§ Tasks and exercises:
1: Answer these questions from the coprocessor excerpt:
(a) What kind of file must a coprocessor be packaged in?
(b) Which property is configured for WALObservers?
(c) How must class names be separated when multiple classes are specified for loading?
2: Extend the coprocessor excerpt by several sentences, starting after its final sentence.

§ Text shown:
[start]

Several endpoint examples are included in the same directory.</para>
</section>
<section>
<title>Building A Coprocessor</title>
<para>Before you can build a processor, it must be developed, compiled, and packaged in a JAR
file. The next step is to configure the coprocessor framework to use your coprocessor. You can
load the coprocessor from your HBase configuration, so that the coprocessor starts with HBase,
or you can configure the coprocessor from the HBase shell, as a table attribute, so that it is
loaded dynamically when the table is opened or reopened.</para>
<section>
<title>Load from Configuration</title>
<para> To configure a coprocessor to be loaded when HBase starts, modify the RegionServer's
<filename>hbase-site.xml</filename> and configure one of the following properties, based
on the type of observer you are configuring: </para>
<itemizedlist>
<listitem>
<para><code>hbase.coprocessor.region.classes</code>for RegionObservers and
Endpoints</para>
</listitem>
<listitem>
<para><code>hbase.coprocessor.wal.classes</code>for WALObservers</para>
</listitem>
<listitem>
<para><code>hbase.coprocessor.master.classes</code>for MasterObservers</para>
</listitem>
</itemizedlist>
<example>
<title>Example RegionObserver Configuration</title>
<para>In this example, one RegionObserver is configured for all the HBase tables.</para>
<screen><![CDATA[
<property>
<name>hbase.coprocessor.region.classes</name>
<value>org.apache.hadoop.hbase.coprocessor.AggregateImplementation</value>
</property> ]]>
</screen>
</example>
<para> If multiple classes are specified for loading, the class names must be comma-separated.

[end]

§ Material provided:
[start]

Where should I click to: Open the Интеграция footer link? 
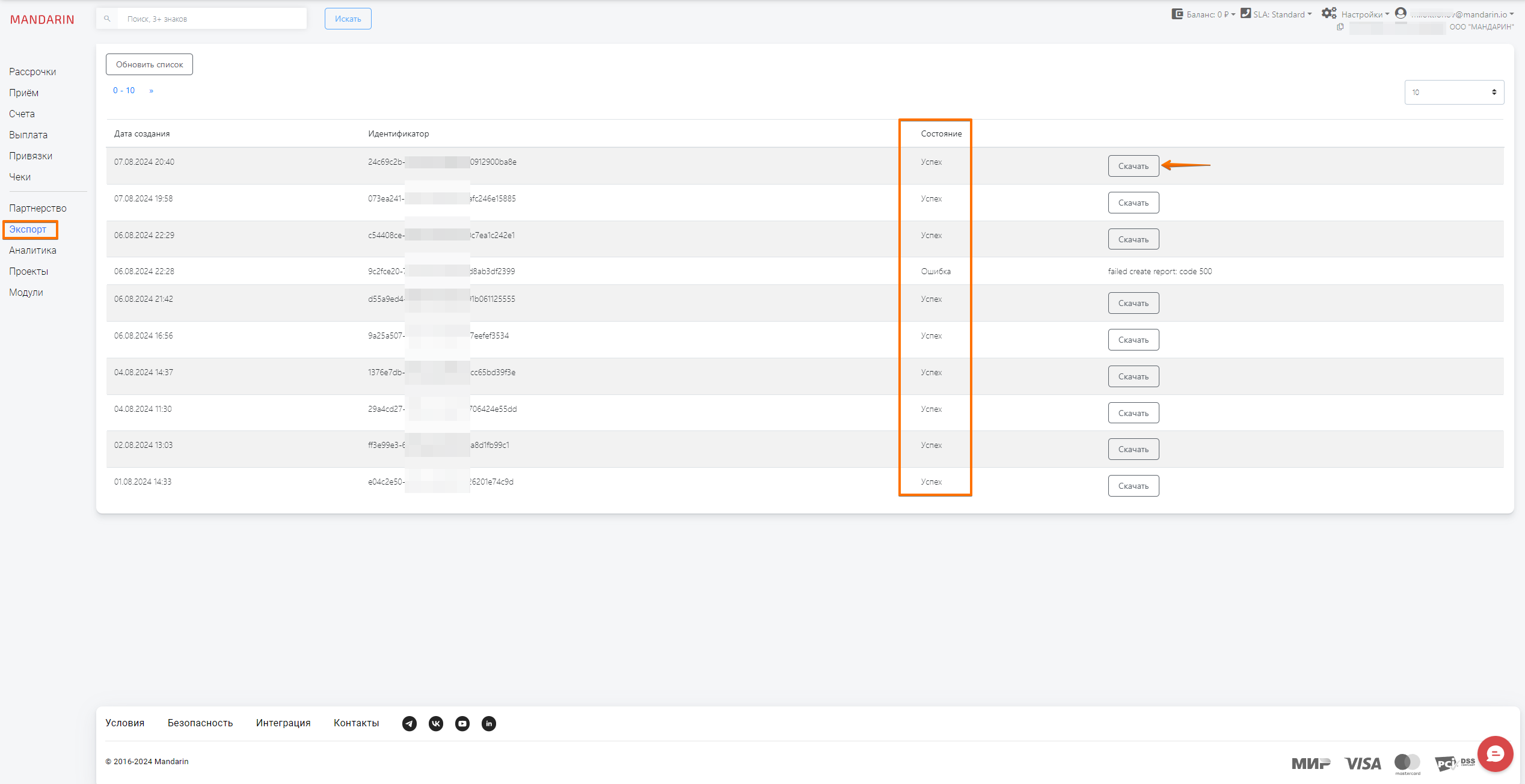pos(283,723)
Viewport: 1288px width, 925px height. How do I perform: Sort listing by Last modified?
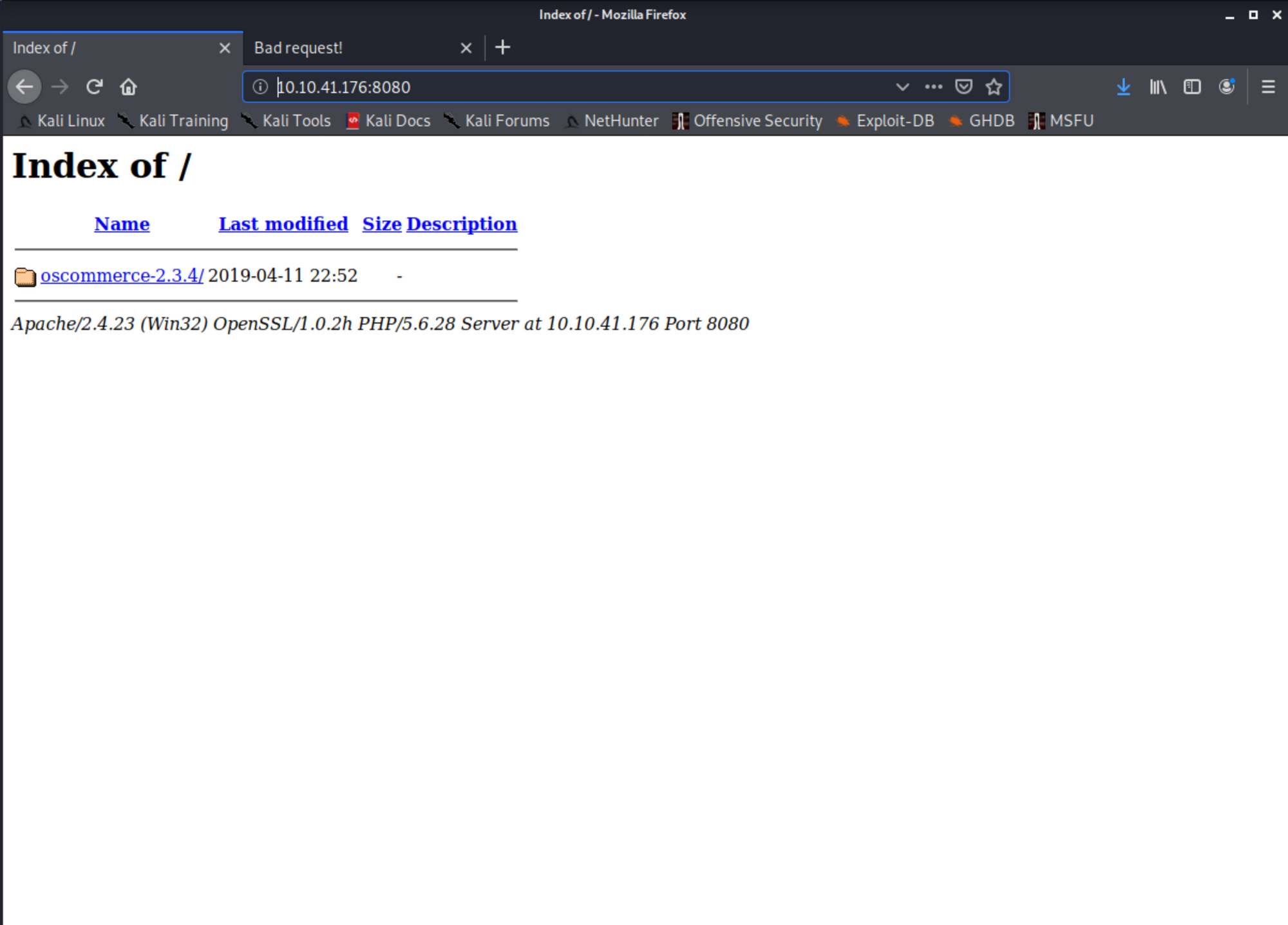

[end]

§ Exercise answers:
1:
(a) A JAR file.
(b) hbase.coprocessor.wal.classes
(c) They must be comma-separated.

2:
The framework attempts to load all the configured classes using the default class loader.
Therefore, the jar file must reside on the server-side HBase classpath.</para>
<para>Coprocessors which are loaded in this way will be active on all regions of
all tables. These are the system coprocessor introduced earlier. The first listed
coprocessors will be assigned the priority <literal>Coprocessor.Priority.SYSTEM</literal>.
Each subsequent coprocessor in the list will have its priority value incremented by one
(which reduces its priority, because priorities have the natural sort order of Integers). </para>
<para>When calling out to registered observers, the framework executes their callbacks methods
in the sorted order of their priority. Ties are broken arbitrarily.</para>
</section>
<section>
<title>Load from the HBase Shell</title>
<para> You can load a coprocessor on a specific table via a table attribute. The following
example will load the <systemitem>FooRegionObserver</systemitem> observer when table
<systemitem>t1</systemitem> is read or re-read. </para>
<example>
<title>Load a Coprocessor On a Table Using HBase Shell</title>
<screen>
hbase(main):005:0> <userinput>alter 't1', METHOD => 'table_att',
'coprocessor'=>'hdfs:///foo.jar|com.foo.FooRegionObserver|1001|arg1=1,arg2=2'</userinput>
<computeroutput>Updating all regions with the new schema...
1/1 regions updated.
Done.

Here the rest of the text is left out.